** DATA PROVIDED **
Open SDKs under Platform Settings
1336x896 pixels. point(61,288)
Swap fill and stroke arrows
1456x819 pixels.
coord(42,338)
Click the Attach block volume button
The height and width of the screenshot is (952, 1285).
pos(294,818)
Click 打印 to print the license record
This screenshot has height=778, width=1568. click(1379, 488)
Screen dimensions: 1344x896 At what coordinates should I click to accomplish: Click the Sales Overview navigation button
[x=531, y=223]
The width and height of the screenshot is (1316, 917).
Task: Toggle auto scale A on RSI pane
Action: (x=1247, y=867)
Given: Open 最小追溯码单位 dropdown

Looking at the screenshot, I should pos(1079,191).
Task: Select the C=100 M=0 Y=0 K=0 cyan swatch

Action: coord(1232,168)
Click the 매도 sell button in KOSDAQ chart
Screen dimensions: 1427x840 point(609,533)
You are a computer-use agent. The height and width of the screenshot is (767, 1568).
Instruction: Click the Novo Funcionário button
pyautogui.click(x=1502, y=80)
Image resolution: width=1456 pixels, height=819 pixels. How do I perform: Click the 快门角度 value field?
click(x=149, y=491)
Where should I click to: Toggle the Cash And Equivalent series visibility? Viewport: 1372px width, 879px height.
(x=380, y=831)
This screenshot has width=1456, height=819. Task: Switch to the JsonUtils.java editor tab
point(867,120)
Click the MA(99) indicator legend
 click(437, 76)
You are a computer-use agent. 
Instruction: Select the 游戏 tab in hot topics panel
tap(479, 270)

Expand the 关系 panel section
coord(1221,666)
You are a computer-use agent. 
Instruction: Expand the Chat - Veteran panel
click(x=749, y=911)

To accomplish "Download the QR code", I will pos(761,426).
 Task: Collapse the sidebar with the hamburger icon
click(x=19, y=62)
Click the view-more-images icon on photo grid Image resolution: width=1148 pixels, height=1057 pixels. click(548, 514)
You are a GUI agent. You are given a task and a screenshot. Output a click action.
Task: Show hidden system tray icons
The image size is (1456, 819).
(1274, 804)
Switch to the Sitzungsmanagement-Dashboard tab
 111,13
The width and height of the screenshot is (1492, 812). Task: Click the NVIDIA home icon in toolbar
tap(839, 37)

** WHAT THIS TASK INVOLVES **
Output the entries above exactly, please, with nothing dropped.

** ANSWER SPACE **
Open SDKs under Platform Settings
1336x896 pixels. point(61,288)
Swap fill and stroke arrows
1456x819 pixels.
coord(42,338)
Click the Attach block volume button
The height and width of the screenshot is (952, 1285).
pos(294,818)
Click 打印 to print the license record
This screenshot has height=778, width=1568. click(1379, 488)
Screen dimensions: 1344x896 At what coordinates should I click to accomplish: Click the Sales Overview navigation button
[x=531, y=223]
The width and height of the screenshot is (1316, 917).
Task: Toggle auto scale A on RSI pane
Action: (x=1247, y=867)
Given: Open 最小追溯码单位 dropdown

Looking at the screenshot, I should pos(1079,191).
Task: Select the C=100 M=0 Y=0 K=0 cyan swatch

Action: coord(1232,168)
Click the 매도 sell button in KOSDAQ chart
Screen dimensions: 1427x840 point(609,533)
You are a computer-use agent. The height and width of the screenshot is (767, 1568).
Instruction: Click the Novo Funcionário button
pyautogui.click(x=1502, y=80)
Image resolution: width=1456 pixels, height=819 pixels. How do I perform: Click the 快门角度 value field?
click(x=149, y=491)
Where should I click to: Toggle the Cash And Equivalent series visibility? Viewport: 1372px width, 879px height.
(x=380, y=831)
This screenshot has width=1456, height=819. Task: Switch to the JsonUtils.java editor tab
point(867,120)
Click the MA(99) indicator legend
 click(437, 76)
You are a computer-use agent. 
Instruction: Select the 游戏 tab in hot topics panel
tap(479, 270)

Expand the 关系 panel section
coord(1221,666)
You are a computer-use agent. 
Instruction: Expand the Chat - Veteran panel
click(x=749, y=911)

To accomplish "Download the QR code", I will pos(761,426).
 Task: Collapse the sidebar with the hamburger icon
click(x=19, y=62)
Click the view-more-images icon on photo grid Image resolution: width=1148 pixels, height=1057 pixels. click(548, 514)
You are a GUI agent. You are given a task and a screenshot. Output a click action.
Task: Show hidden system tray icons
The image size is (1456, 819).
(1274, 804)
Switch to the Sitzungsmanagement-Dashboard tab
 111,13
The width and height of the screenshot is (1492, 812). Task: Click the NVIDIA home icon in toolbar
tap(839, 37)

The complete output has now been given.